■ **WORK ORDER**:
Nothing but the lines from the one containing "Instruction: Open 全局配置 eye icon settings" to the end of the records that follow should be transcribed, each exactly, with the pictures left out.

Saved data entries
----------

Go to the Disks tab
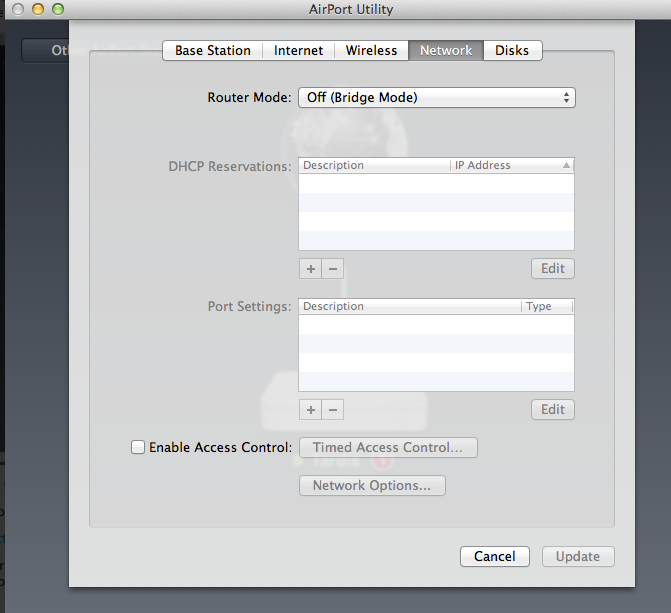This screenshot has width=671, height=613. [x=512, y=51]
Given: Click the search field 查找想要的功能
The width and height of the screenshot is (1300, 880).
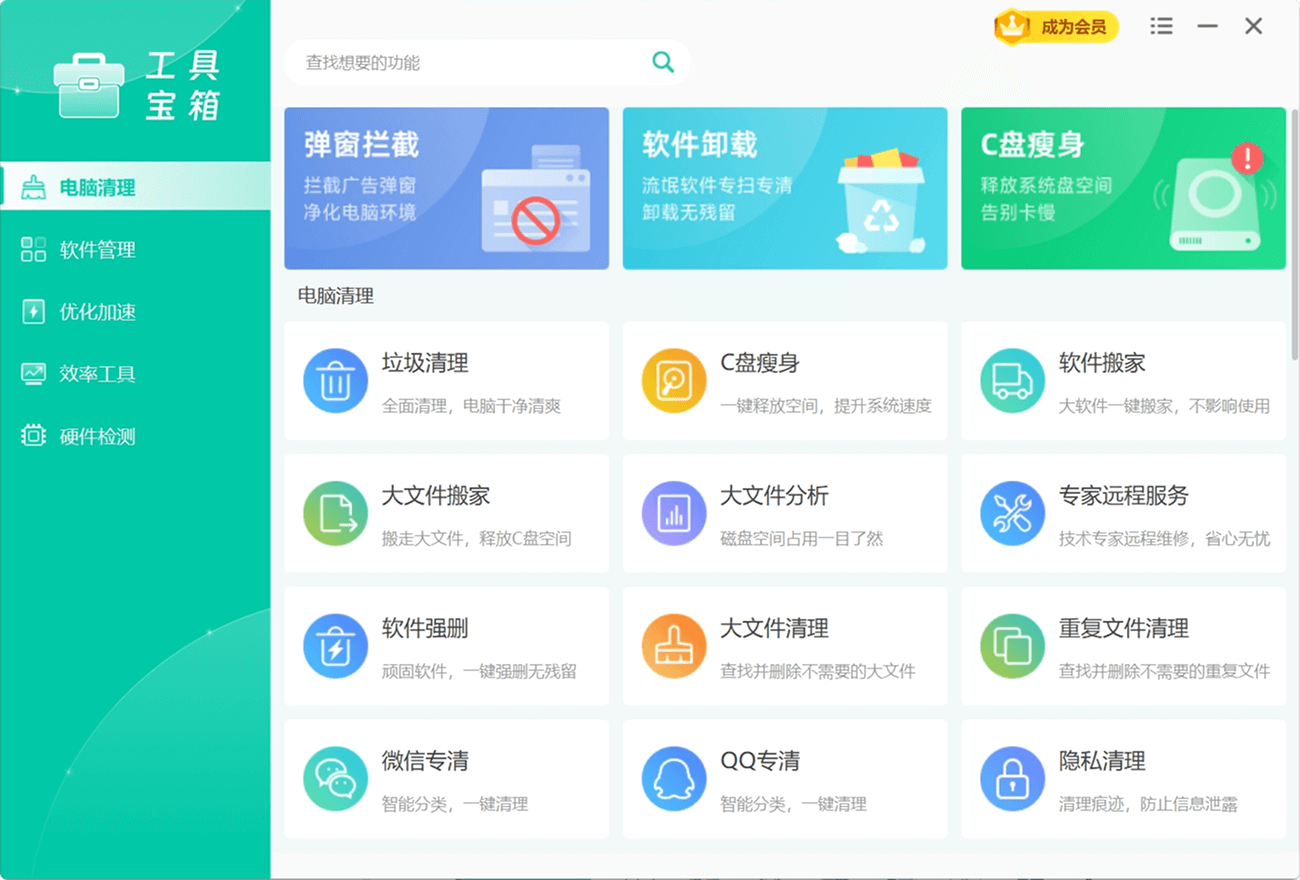Looking at the screenshot, I should pos(488,63).
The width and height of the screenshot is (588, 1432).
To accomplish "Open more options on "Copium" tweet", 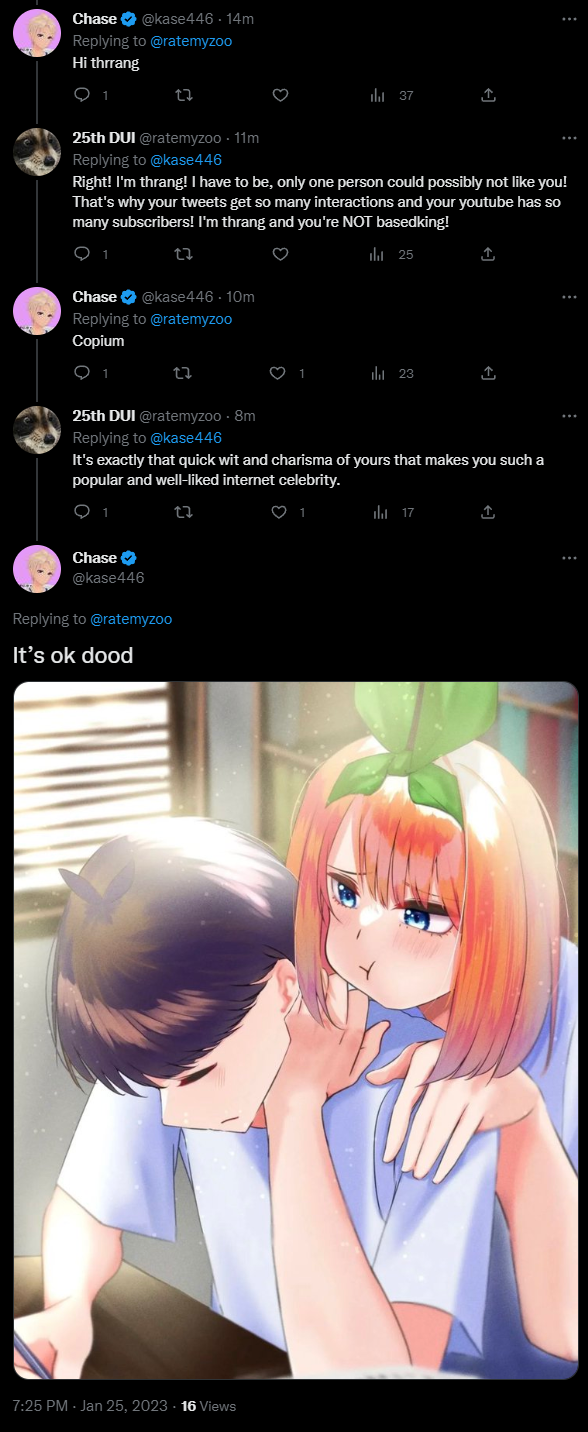I will pos(569,297).
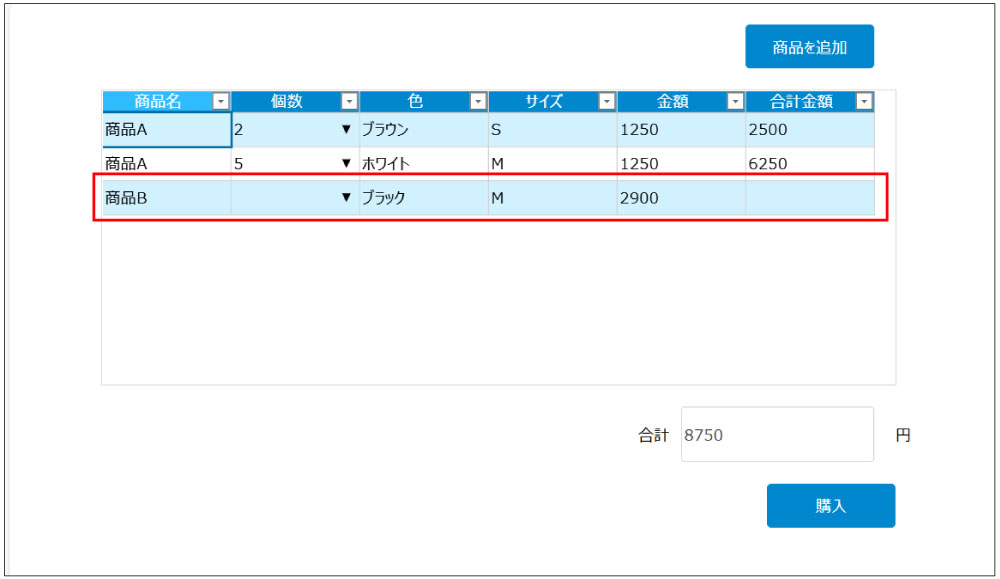Expand the 商品B quantity dropdown

[x=346, y=198]
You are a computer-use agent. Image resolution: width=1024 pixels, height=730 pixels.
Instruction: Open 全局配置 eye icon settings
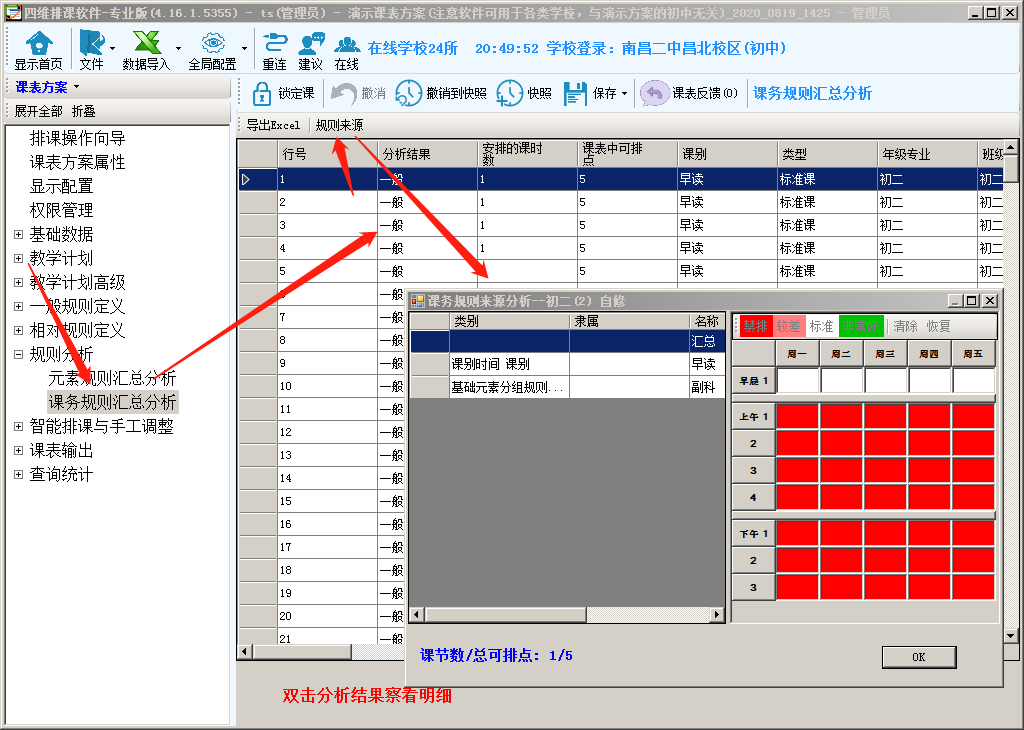pos(212,43)
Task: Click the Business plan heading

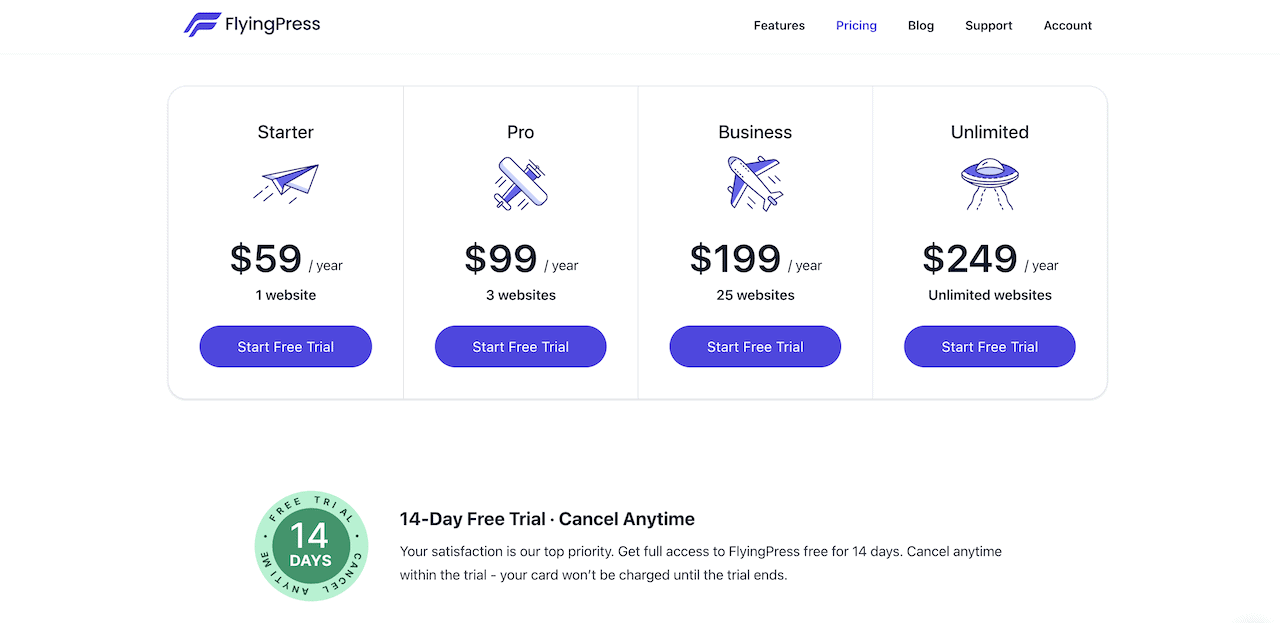Action: click(x=755, y=131)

----------

■ **EXERCISE RESPONSE**:
Instruction: Open 全局配置 eye icon settings
pos(212,43)
Task: Click the Business plan heading

Action: click(x=755, y=131)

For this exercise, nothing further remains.